Monday, August 05, 2013

Historic First Telerobotic Pitch that Stole our Hearts

In our modern life, as a result of social media sites, it has become too easy to focus simply on the controversial and negativity when it comes to sport. With the rush to be the first to break the story and have the most views, it seems that the world has lost sight of what really matters. Between the drug lawsuits and investigations, the on-field brawls and player suspensions, it seems that we have forgotten the amazing positives sport brings to the world. With a shared passion and love for their favourite team and their sporting heroes, sport brings people together.
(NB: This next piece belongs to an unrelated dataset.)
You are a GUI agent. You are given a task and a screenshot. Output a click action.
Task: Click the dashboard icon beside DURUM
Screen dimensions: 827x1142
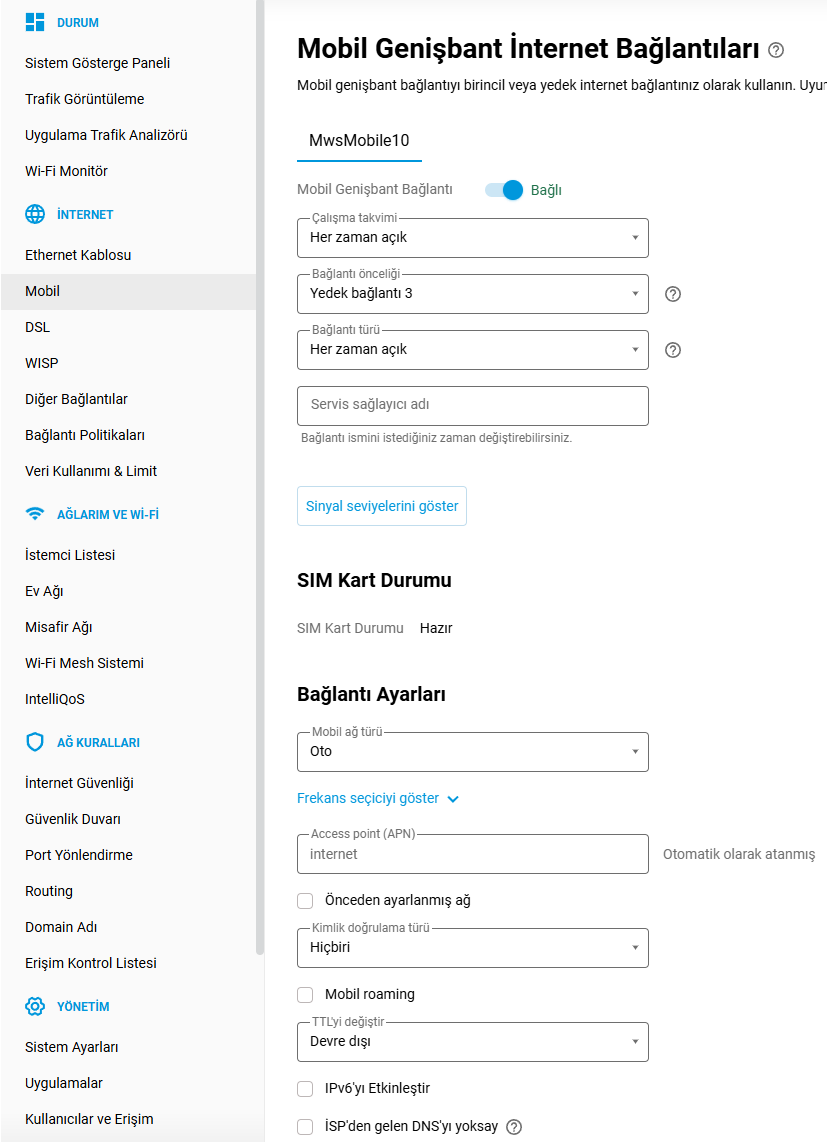[x=35, y=22]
It is not often we get reminded of this, but just like on, every once in awhile, everything lines up and the world stops and shares in the beauty that sport brings to each and every person.

Meet Nick LeGrande, a regular 13-year-old from Kansas City who loves baseball and everything about it. Sadly though, he is fighting a serious illness. Nick suffers from severe aplastic anemia, a rare blood disorder which has not only made it difficult for him to play the sport that he loves but also made it impossible for him to attend games due to his weakened immune system. This has not dampened Nick’s spirits though, as he became the first person in the history of the Major League Baseball to throw the first pitch telerobotically 1800 miles from Kansas City to Oakland A’s reliever Ryan Cook’s hands at the Coliseum in Oakland.

With help from Google Fiber, a mini-stadium was built, complete with real grass and a real dirt mound. LeGrande stepped up onto the mound in Kansas sporting his baseball cap and pitched with all his heart. The robotic arm in Oakland copied Nick’s pitching motion via sensors, completing the world record breaking pitch perfectly.

For Nick and everyone watching, the records were not important, instead, with teary eyes, everyone forgot all the negativity and focused only on the innocent and heart-warming events that unfolded. To make the surprise even greater for Nick, he only realised what was actually happening about two hours before his pitch. He was told that he was off to visit his grandmother, but was driven instead to the Google offices where he was given the opportunity to pitch to the reliever of his favourite team. Ryan Cook and all the other players topped off the event by signing the ball and sending it back to Nick.